Три сестры, усевшись около бабушки полукругом, каждая, стараясь притиснуться как можно ближе, наперебой начинают уговаривать:
-Бабушка, ну, расскажи, пожалуйста, что-нибудь…
— Да, что ж рассказать, вам? — спрашивает устало бабушка.
— Ну, как раньше было, как во время войны жили…
— Эх, деточки, во время войны страшно было… Слезы только, да горе великое… Дедушка ваш погиб, муж мой; дядя ваш и тетя тоже, а мои, стало быть, сын и дочь… — тихо говорит бабушка, украдкой смахивая слезу…
Да, если, по правде-то говорить, немцы, они тоже разные были… Одни лютовали, а другие относились по хорошему, по доброму… Когда были у нас в деревне бои, и солдатики-то наши
отступали, одного из них во время боя ранило сильно и нельзя его было с места трогать.
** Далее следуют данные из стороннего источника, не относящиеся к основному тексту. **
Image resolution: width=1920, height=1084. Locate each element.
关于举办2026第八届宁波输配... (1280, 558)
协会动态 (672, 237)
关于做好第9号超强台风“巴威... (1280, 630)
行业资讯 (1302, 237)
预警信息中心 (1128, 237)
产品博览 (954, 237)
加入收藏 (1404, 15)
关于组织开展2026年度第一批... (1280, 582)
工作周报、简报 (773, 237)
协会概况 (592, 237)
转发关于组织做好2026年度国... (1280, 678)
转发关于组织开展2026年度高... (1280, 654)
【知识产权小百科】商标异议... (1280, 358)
А дедушка ваш сказал так:
— Пусть останется у нас. Не пропадать же ему бедному, а если расстреляют за укрывательство, то всех вместе. А мамке-то вашей, повернувшись к притихшим Наташе и Танюшке, было-то всего три месяца.
Немцы вошли в деревню, стали все избы проверять — где солдаты прячутся?
Пришли к нам, а он бедный лежит — весь в кровавых бинтах.
Немецкий офицер кричит с порога:
— Русский солдат!!! Расстрелять!!!
Да только видно Богу так было угодно, что похож он на меня был, словно брат родной…
Подхожу к его кровати, встаю рядом и говорю:
— Брат это мой родной, брат, господин офицер, под бомбежку попал, ранило его…
А потом, по ночам, немецкий врач, тоже офицер, приносил для него, сердешного, лекарства и бинты…
— А еще солдатики приносили для вашей мамки крупу и сахар, со словами;
«Бери, матка, бери, мы войны не хотим, это Гитлер хочет, а у нас у самих детки есть…»
— Я брать-то брала, а кормить детей боялась — вдруг, отравлено?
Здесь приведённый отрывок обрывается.